* EXERCISE DESCRIPTION *
Each record must be copied in full and unchanged; any image it holds is excluded.
MATERIAL FOR THE TASK Block Start
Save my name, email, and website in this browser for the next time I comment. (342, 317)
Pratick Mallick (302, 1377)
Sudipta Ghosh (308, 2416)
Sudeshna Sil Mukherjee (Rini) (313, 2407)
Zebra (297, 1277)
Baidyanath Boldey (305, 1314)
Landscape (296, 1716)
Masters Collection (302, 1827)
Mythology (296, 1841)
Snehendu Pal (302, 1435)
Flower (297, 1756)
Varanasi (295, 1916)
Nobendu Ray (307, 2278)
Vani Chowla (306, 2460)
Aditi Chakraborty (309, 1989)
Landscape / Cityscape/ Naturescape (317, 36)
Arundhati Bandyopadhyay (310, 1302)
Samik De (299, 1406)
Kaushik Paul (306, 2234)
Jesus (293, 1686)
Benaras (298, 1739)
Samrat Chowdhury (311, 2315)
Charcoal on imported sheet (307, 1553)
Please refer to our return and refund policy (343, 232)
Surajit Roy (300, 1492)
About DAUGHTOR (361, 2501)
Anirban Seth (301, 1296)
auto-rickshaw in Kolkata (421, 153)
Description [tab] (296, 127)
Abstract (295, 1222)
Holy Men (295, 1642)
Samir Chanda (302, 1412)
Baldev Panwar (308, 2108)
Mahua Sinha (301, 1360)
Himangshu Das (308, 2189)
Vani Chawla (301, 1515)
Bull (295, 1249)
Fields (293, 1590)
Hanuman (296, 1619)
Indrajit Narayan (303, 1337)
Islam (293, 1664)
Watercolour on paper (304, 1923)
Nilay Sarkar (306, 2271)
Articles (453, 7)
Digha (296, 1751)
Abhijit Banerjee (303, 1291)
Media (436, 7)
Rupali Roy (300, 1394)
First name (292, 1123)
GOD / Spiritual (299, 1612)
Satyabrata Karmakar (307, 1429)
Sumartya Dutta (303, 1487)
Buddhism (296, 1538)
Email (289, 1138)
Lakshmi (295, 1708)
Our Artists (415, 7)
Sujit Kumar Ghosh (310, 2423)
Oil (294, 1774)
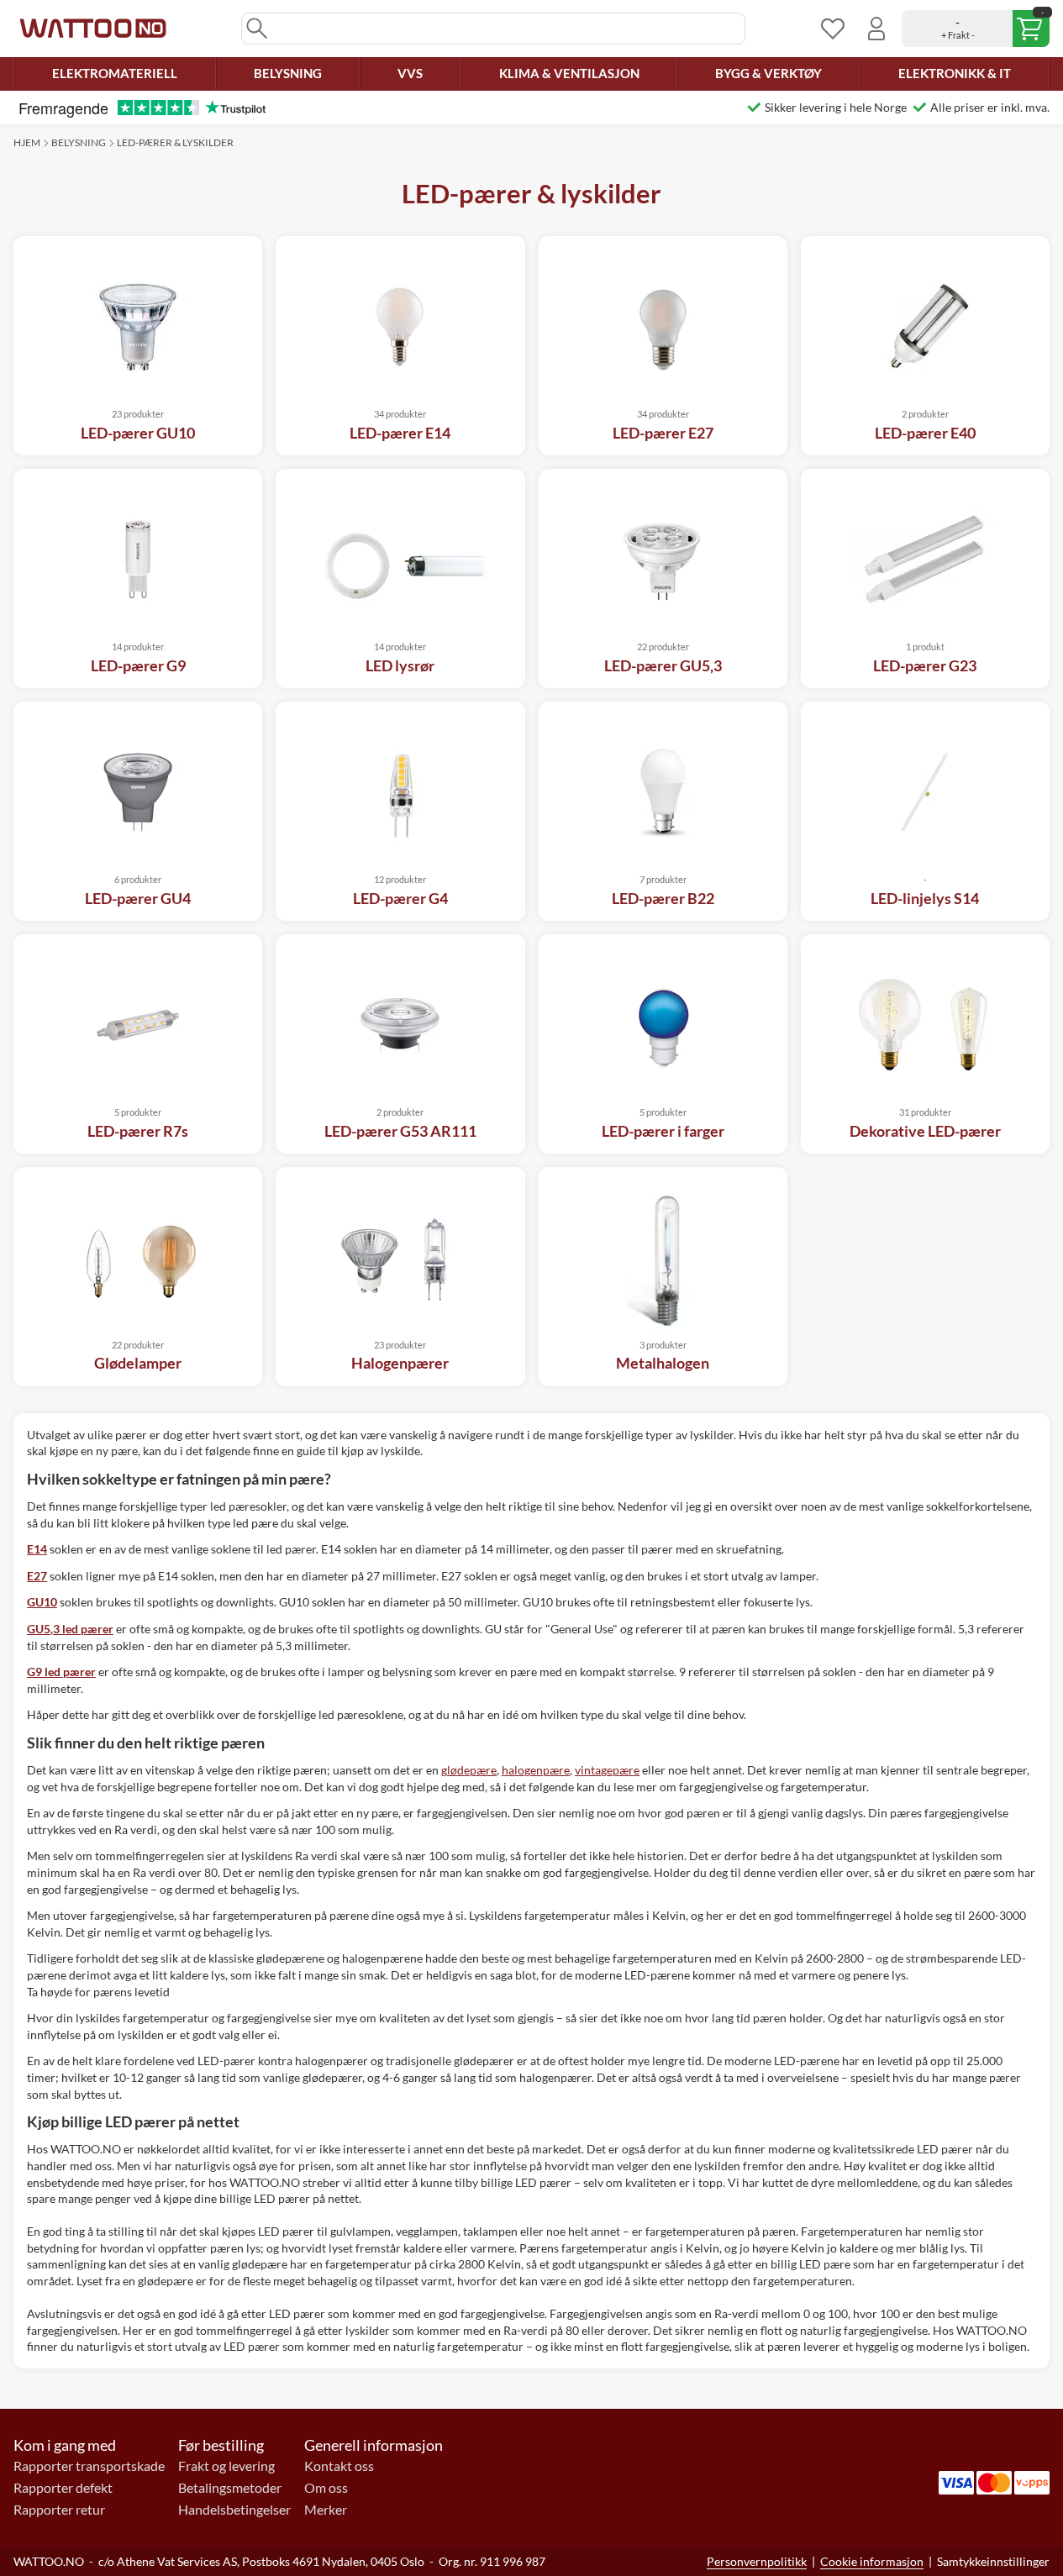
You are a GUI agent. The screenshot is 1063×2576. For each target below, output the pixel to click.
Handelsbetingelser (234, 2509)
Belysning (78, 142)
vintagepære (607, 1770)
MATERIAL FOR THE TASK Block End
* EXPECTED OUTPUT *
Save my name, email, and website in this browser for the next time I comment. (342, 317)
Pratick Mallick (302, 1377)
Sudipta Ghosh (308, 2416)
Sudeshna Sil Mukherjee (Rini) (313, 2407)
Zebra (297, 1277)
Baidyanath Boldey (305, 1314)
Landscape (296, 1716)
Masters Collection (302, 1827)
Mythology (296, 1841)
Snehendu Pal (302, 1435)
Flower (297, 1756)
Varanasi (295, 1916)
Nobendu Ray (307, 2278)
Vani Chowla (306, 2460)
Aditi Chakraborty (309, 1989)
Landscape / Cityscape/ Naturescape (317, 36)
Arundhati Bandyopadhyay (310, 1302)
Samik De (299, 1406)
Kaushik Paul (306, 2234)
Jesus (293, 1686)
Benaras (298, 1739)
Samrat Chowdhury (311, 2315)
Charcoal on imported sheet (307, 1553)
Please refer to our return and refund policy (343, 232)
Surajit Roy (300, 1492)
About DAUGHTOR (361, 2501)
Anirban Seth (301, 1296)
auto-rickshaw in Kolkata (421, 153)
Description [tab] (296, 127)
Abstract (295, 1222)
Holy Men (295, 1642)
Samir Chanda (302, 1412)
Baldev Panwar (308, 2108)
Mahua Sinha (301, 1360)
Himangshu Das (308, 2189)
Vani Chawla (301, 1515)
Bull (295, 1249)
Fields (293, 1590)
Hanuman (296, 1619)
Indrajit Narayan (303, 1337)
Islam (293, 1664)
Watercolour on paper (304, 1923)
Nilay Sarkar (306, 2271)
Articles (453, 7)
Digha (296, 1751)
Abhijit Banerjee (303, 1291)
Media (436, 7)
Rupali Roy (300, 1394)
First name (292, 1123)
GOD / Spiritual (299, 1612)
Satyabrata Karmakar (307, 1429)
Sumartya Dutta (303, 1487)
Buddhism (296, 1538)
Email (289, 1138)
Lakshmi (295, 1708)
Our Artists (415, 7)
Sujit Kumar Ghosh (310, 2423)
Oil (294, 1774)
You are a GUI agent. The screenshot is 1063×2576. For each target below, output the pixel to click.
Handelsbetingelser (234, 2509)
Belysning (78, 142)
vintagepære (607, 1770)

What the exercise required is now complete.